Pour « (son) premier Verdi », Richard Brunel, directeur de la Comédie de Valence, et déjà remarqué, dans ses activités lyriques, pour de très inventives Noces de Figaro, relit Le Trouvère comme une histoire d'aujourd'hui, celle de deux clans qui se disputent le contrôle de territoires déshérités, et dont les chefs, le Comte de Luna et le trouvère Manrico, s'affrontent aussi pour l'amour de Leonora, elle-même éprise de Manrico.
Fripier sadique
Ces clans sont formés de pauvres gens, Roms ou migrants aux conditions de vie précaires, et dont les vêtements (d'aujourd'hui) semblent sortir de chez un fripier sadique. Rien ne distingue vraiment, dans leur allure, les statuts sociaux du Comte et de Manrico, unis malgré eux dans une même marginalité sociale. Quand Leonora croit à la mort de Manrico, elle ne se retire pas dans un couvent mais rejoint le poste sanitaire où travaillent les volontaires d'une ONG. La forteresse de Castellor, objet de la convoitise des deux clans au troisième acte, est figurée par le décor décati (très réussi) d'une ancienne salle de spectacle, transformée en lieu de terreur par les hommes du Comte... Le seul personnage qui semble n'avoir subi aucune transposition est celui qui catalyse les événements : la gitane Azucena, obsédée par la vengeance, infanticide par mégarde, et transie d'horreur dès qu'elle aperçoit une flammèche.
Même si la scénographie encombrée de la première partie la rend parfois un peu confuse, ce choix d'emmener Le Trouvère du côté de West Side Story, version bas-fonds du XXIe siècle, se révèle non seulement astucieux, mais convaincant. Le bel investissement scénique et vocal du chœur de l'opéra de Lille aide à clarifier des enjeux un peu fumeux (si l'on ose dire), et la direction souple et élégante du chef milanais Roberto Rizzi Brignoli, aussi attentif au soutien et à l'exaltation des voix qu'à la cohérence de la ligne orchestrale, assure la continuité du récit musical quand, sur scène, l'intrigue s'emberlificote un peu trop.
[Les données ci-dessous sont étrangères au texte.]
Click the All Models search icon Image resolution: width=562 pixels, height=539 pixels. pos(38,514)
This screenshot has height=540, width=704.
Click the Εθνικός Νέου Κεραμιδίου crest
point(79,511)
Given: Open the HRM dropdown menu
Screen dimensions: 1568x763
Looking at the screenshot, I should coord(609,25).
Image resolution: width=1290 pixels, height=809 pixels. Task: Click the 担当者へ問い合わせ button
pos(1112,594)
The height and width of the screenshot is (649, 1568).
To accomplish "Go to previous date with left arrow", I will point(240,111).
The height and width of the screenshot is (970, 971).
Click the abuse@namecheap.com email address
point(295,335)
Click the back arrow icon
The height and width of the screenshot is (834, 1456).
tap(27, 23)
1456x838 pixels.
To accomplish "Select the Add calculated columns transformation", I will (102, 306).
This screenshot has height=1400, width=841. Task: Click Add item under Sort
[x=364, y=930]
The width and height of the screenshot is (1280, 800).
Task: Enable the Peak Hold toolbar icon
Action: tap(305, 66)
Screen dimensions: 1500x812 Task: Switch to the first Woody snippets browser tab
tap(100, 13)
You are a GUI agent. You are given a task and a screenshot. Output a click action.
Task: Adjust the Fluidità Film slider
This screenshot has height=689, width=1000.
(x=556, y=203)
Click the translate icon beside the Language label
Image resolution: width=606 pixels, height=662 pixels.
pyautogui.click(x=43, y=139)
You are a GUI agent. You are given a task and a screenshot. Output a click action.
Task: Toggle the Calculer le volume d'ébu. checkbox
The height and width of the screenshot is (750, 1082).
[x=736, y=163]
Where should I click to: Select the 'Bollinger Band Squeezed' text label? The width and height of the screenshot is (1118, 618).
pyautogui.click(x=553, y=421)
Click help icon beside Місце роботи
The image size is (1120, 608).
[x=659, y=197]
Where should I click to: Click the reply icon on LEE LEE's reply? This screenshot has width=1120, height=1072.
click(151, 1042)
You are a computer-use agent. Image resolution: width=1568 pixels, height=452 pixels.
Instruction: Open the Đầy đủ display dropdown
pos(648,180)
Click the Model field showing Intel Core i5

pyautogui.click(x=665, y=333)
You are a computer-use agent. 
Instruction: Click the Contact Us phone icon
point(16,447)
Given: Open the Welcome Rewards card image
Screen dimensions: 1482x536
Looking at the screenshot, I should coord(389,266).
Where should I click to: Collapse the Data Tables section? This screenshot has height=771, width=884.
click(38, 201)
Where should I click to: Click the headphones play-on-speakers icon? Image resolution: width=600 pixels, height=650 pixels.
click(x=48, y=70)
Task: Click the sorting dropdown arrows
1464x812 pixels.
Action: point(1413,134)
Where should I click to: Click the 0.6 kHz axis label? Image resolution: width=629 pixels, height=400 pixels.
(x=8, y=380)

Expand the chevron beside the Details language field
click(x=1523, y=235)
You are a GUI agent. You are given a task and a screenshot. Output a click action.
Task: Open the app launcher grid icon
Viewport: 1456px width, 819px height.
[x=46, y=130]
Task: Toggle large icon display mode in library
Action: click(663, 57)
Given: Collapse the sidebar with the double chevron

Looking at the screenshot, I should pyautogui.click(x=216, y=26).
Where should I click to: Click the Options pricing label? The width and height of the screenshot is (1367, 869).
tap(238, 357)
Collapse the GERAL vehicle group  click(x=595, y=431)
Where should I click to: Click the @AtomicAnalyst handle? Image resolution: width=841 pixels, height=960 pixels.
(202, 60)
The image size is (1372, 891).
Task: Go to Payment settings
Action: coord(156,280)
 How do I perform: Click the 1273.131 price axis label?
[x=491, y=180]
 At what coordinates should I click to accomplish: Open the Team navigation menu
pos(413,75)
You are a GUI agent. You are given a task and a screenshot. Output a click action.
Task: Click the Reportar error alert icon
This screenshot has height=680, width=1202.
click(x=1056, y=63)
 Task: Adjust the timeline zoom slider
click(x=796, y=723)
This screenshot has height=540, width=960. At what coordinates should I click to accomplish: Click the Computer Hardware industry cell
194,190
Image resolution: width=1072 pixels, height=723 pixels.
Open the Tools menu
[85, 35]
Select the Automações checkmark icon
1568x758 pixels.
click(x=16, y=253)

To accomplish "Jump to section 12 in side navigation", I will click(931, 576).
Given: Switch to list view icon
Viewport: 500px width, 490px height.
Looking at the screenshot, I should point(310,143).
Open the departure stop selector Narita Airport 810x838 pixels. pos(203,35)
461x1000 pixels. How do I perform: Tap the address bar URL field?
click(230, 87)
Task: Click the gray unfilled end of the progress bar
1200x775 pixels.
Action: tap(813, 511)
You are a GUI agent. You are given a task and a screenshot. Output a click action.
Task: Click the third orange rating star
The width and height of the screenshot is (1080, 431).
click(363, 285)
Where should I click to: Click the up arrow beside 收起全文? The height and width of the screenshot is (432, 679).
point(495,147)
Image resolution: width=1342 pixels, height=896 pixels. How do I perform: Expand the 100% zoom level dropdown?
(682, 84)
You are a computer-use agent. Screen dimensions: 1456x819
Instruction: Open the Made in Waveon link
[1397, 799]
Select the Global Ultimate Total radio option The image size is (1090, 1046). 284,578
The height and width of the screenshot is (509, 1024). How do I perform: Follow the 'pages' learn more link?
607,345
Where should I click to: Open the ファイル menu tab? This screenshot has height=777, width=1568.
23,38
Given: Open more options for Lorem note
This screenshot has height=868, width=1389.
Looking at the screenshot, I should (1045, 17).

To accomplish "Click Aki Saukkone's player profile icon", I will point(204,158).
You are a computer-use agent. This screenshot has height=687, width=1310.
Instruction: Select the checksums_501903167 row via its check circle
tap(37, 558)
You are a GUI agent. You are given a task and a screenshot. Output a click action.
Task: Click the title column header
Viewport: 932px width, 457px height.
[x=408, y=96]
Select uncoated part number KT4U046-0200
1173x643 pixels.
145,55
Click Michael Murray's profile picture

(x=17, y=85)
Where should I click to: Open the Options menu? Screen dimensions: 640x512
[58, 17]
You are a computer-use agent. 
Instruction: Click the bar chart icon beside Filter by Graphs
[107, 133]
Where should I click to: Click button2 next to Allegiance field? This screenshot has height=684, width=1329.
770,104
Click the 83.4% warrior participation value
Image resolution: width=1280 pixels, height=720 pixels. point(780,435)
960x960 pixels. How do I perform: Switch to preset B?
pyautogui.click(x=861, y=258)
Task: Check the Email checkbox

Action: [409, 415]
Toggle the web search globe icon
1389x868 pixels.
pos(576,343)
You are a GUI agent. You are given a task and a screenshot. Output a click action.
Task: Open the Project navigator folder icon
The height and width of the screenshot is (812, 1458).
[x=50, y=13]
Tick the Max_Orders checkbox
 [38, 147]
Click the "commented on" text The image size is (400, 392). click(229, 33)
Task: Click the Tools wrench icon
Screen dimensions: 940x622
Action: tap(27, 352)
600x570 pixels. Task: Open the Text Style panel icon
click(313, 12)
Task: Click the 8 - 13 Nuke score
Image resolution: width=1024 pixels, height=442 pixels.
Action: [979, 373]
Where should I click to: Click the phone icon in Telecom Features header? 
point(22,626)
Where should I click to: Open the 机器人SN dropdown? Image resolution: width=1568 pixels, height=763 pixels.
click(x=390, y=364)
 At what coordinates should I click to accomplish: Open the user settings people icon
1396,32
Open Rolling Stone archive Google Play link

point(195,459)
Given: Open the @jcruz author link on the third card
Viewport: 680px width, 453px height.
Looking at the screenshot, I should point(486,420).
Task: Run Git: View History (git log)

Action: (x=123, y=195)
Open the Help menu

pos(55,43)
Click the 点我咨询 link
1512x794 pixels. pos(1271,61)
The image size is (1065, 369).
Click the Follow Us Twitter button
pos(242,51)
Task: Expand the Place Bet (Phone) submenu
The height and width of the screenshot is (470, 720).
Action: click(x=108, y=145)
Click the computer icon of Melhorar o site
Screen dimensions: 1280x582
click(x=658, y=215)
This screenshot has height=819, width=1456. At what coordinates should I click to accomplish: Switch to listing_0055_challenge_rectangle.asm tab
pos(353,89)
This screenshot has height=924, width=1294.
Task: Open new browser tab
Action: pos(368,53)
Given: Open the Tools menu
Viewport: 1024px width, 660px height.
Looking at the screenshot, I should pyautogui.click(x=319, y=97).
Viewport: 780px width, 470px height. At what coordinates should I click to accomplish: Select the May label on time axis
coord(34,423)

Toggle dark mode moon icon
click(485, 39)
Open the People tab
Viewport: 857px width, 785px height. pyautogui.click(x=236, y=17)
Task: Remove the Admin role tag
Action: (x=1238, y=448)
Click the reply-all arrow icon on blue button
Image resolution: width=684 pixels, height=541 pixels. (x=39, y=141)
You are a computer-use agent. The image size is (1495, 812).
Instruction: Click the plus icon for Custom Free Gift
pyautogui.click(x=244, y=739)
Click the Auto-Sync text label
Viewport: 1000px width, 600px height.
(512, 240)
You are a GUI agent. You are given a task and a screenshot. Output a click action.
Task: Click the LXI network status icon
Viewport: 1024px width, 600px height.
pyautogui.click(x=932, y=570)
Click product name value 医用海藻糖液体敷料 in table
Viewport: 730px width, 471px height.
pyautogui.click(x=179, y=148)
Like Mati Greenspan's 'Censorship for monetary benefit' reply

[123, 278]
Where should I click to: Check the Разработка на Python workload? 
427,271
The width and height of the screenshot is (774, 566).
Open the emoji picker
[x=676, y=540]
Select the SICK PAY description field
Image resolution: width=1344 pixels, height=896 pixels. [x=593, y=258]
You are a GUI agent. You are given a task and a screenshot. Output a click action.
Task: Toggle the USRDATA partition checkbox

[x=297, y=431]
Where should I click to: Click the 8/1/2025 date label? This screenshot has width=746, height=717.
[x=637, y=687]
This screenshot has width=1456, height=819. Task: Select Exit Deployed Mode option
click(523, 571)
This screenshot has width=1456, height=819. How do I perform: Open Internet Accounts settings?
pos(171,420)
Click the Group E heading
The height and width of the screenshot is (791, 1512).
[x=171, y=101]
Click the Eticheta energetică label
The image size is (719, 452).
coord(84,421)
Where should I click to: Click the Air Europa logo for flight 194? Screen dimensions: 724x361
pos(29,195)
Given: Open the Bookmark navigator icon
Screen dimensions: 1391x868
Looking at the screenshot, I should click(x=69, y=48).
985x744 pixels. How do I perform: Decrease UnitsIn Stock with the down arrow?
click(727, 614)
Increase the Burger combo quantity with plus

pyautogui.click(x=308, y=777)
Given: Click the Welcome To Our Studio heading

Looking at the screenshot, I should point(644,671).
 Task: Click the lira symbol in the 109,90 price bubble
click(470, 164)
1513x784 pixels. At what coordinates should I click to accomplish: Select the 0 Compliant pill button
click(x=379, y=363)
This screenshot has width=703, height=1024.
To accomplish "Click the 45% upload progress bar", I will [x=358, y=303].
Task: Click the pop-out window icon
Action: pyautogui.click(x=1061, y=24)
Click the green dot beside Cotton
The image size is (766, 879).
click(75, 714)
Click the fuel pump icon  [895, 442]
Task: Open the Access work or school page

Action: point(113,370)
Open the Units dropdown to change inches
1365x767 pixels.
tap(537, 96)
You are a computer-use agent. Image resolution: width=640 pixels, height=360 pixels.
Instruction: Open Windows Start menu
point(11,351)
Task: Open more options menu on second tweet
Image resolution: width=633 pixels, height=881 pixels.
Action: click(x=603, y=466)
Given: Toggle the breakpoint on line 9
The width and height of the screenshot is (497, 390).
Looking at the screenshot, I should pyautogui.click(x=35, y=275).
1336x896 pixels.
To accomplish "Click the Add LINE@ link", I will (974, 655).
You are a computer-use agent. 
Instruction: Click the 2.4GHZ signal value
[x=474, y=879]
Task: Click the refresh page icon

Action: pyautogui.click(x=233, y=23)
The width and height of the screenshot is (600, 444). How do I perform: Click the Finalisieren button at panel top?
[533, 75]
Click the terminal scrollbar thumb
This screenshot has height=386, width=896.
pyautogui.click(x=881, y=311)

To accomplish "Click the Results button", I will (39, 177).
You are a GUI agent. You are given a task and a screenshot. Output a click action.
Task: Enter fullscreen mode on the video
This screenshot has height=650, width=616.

Après Rigoletto en 2008 et Macbeth en 2011, c'est la troisième fois que ce chef dirige l'Orchestre national de Lille dans le répertoire verdien, et l'on ne peut que souhaiter qu'il y en ait (au moins) une quatrième.
Colère et ressentiment
Dans le rôle-titre, le ténor Sung Kyu Park a de beaux moments de grâce, mais son timbre manque d'homogénéité, et les aigus ont parfois tendance à se crisper (c'était du moins le cas dans la première partie de la soirée de première). Un peu décevante est l'Azucena d'Elena Gabouri. La mezzo-soprano ne manque pas de moyens, mais l'on regrette, pour ce rôle capital, que la puissance s'exerce aux dépens de l'expressivité. On imagine volontiers Azucena, dotée par Verdi d'airs faramineux (au point que la mezzo n'est pas loin de voler la vedette à la soprano), comme une femme ambiguë, retorse, un peu sorcière sur les bords : elle n'est ici que colère, ressentiment et passages en force. Du coup, l'émouvante Leonora de la soprano Jennifer Rowley s'impose comme la seule véritable héroïne du Trouvère, et le Comte félin et prédateur du baryton Igor Golovatenko assoit sa domination par la clarté et la fermeté de sa ligne de chant. On salue enfin le Ferrando du baryton-basse Ryan Speedo Green : second rôle peut-être, mais, dès l'ouverture, formidablement incarné.